Study material START

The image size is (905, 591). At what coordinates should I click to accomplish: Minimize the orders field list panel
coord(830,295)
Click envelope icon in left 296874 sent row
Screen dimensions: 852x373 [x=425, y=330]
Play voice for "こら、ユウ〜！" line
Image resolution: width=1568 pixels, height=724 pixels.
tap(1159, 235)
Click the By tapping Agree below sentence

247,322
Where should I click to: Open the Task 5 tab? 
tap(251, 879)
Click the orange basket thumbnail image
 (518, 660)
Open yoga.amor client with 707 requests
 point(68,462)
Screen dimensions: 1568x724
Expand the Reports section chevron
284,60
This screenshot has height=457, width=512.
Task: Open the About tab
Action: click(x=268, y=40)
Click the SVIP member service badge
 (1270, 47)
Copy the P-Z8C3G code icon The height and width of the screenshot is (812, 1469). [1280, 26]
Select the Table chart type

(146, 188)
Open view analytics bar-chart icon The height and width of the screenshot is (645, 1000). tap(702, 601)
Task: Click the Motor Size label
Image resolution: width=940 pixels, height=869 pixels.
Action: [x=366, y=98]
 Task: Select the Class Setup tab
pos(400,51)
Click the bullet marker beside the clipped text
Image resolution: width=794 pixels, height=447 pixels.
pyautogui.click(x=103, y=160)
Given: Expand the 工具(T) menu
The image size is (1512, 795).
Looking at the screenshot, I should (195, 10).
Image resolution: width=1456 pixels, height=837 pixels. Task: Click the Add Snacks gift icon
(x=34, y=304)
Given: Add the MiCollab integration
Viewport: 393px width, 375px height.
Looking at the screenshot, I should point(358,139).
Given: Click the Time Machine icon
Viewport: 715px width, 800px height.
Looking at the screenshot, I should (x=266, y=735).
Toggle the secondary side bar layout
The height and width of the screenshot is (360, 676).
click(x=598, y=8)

Study material END

__What you should do__:
Please list every line of the records that contains "Given".

__Result of the exercise__:
Given: Expand the 工具(T) menu
Given: Add the MiCollab integration
Given: Click the Time Machine icon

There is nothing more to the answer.